The mouth of a young sea otter isn’t a particularly gnarly place. They don’t have many teeth—somewhere between six and 10 at birth, including four canines and two incisors—and they tend to be pretty pristine, like porcelain. But things go downhill fast. Aging sea otters have plaque-like buildup around their gums. Their teeth may get stubby and nubby from years of chewing on hard-shelled food. Or the teeth may be pitted, fractured, or knocked out entirely, leaving behind exposed roots and fostering bacteria that lead to a foul, septic stench. Toward the end of their lives, says Karl Mayer, a sea otter field response coordinator at Monterey Bay Aquarium, “You wind up with animals that have pretty horrific mouths.”
Mayer’s job often involves poking around in sea otters’ maws, while wearing puncture-proof Kevlar gloves. He thinks it’s worth it. Along with eight collaborators at the aquarium, the U.S. Geological Survey’s Western Ecological Research Center, University of California, Santa Cruz, and Duke University, Mayer recently published a paper in the journal Ecology and Evolution arguing that researchers who want to gauge an otter’s age would be well served to take a look at its teeth.
Knowing an animal’s age helps researchers shape questions about both individual creatures and entire populations, from reproduction rates to life expectancy. The tricky part comes when scientists encounter animals in the wild for tagging, but don’t have prior information about them. So before sending the animals back on their way, researchers want to learn as much as possible, as quickly as possible, so they don’t stress the animals too much. In the new paper, Mayer and his colleagues suggest arriving at an estimate by nudging open the mouth and assessing wear and tear. They’ve tried the technique with success on wild sea otters whose ages they already know, and suspect that it would work well on ones of unknown age, too.
Many young animals, from tiny humans to fuzzy ducklings, look quite different than their grown-up counterparts, and the same is true for sea otters. Pups are smaller and uniformly muddy-colored; the species’ characteristic “grizzle,” or speckling of lighter-colored patches, develops later. Older females may have scarred noses, because their mates nip them as they do the deed, while older males tend to get beefy around the neck or upper body. But beyond that, age is hard to assess at a glance. “The difference between very young animals and adults is fairly dramatic,” Mayer says, but age differences among adult otters are harder to parse, “much as it would be hard to tell the difference between a 28-year-old man and a 35-year-old man just by looking at them.” The paper’s authors considered factors including coloration and those nasty nose scars to gauge the age of 761 otters encountered over 34 years, but they had the best luck with teeth.
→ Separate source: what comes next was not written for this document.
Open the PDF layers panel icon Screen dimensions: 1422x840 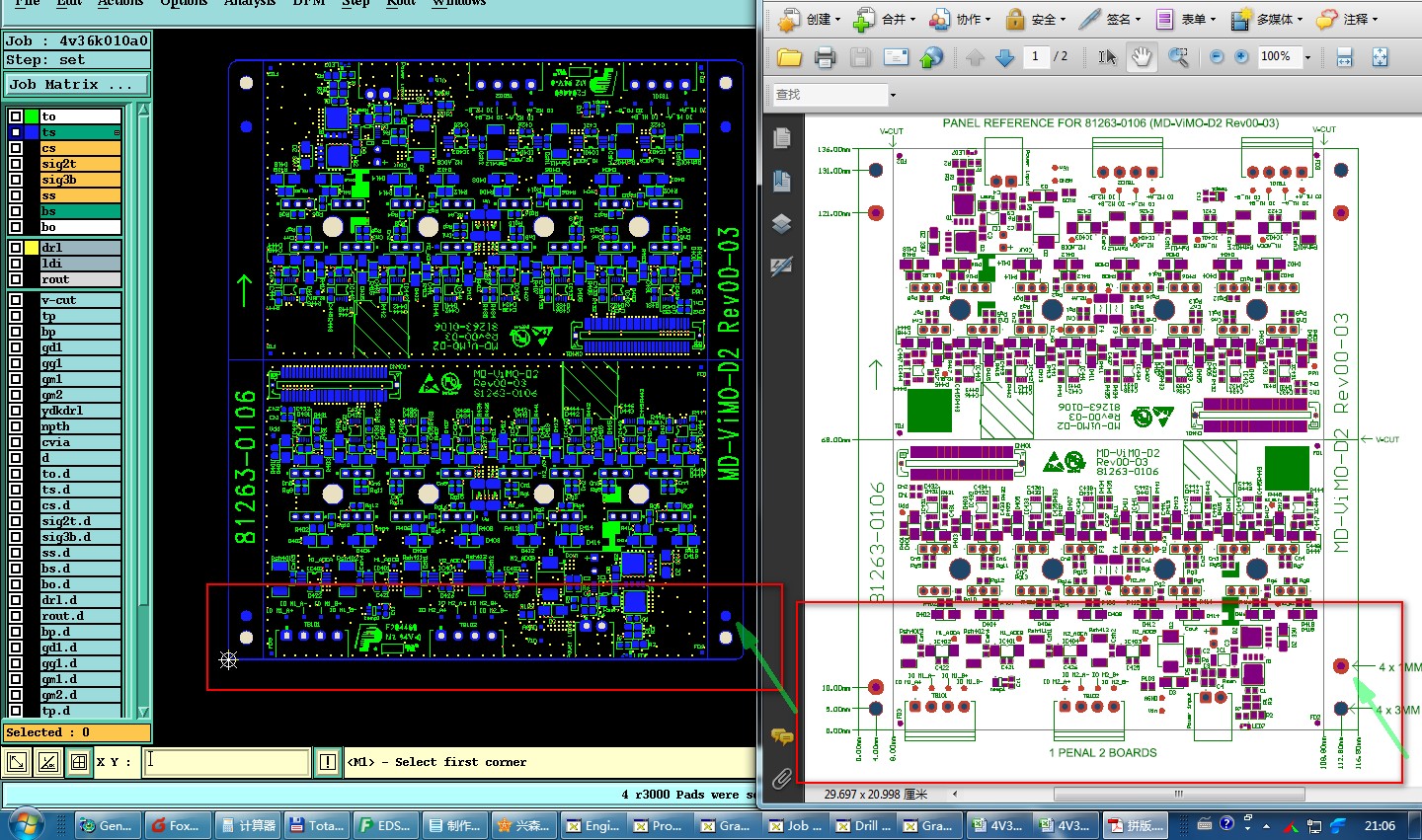pos(781,223)
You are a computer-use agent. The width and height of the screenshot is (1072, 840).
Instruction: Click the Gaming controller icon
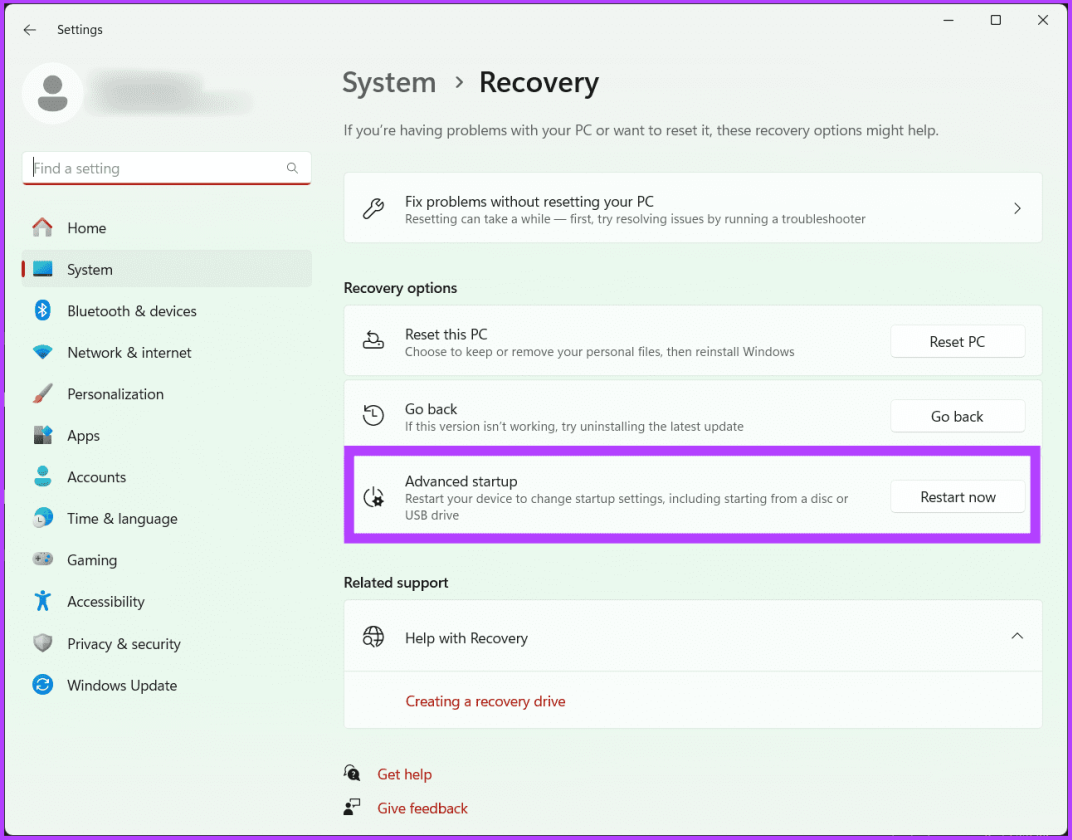43,560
Researchers have used sea otters’ teeth as an age indicator for decades—but typically it involved yanking out a tooth under anesthesia and then examining the build-up of cementum, a calcified substance that grows each year, like toothy tree rings. (Otters’ teeth aren’t the only cementum troves: Researchers from the Wisconsin Department of Natural Resources and Iowa State University recently studied cementum annuli in the incisors of white-tailed deer, too.) In otters, the extracted tooth was generally a premolar—the first one behind the canine and the smallest of those in a sea otter’s mouth. The idea was that, if you’re going to defang a carnivore, you ought to leave its strongest assets behind. More recently, though, researchers in California have veered away from this approach, Mayer says, both because they learned that the buildup isn’t equal every year and because it seemed invasive and potentially harmful. “It was thought that its extraction would at least affect the otter’s ability to forage,” writes Teri Nicholson, a biologist at the Monterey Bay Aquarium and the paper’s lead author, in an email. Researchers studying sea otter populations in Washington, Canada, Alaska, and Russia still use cementum as a proxy for age, Nicholson adds.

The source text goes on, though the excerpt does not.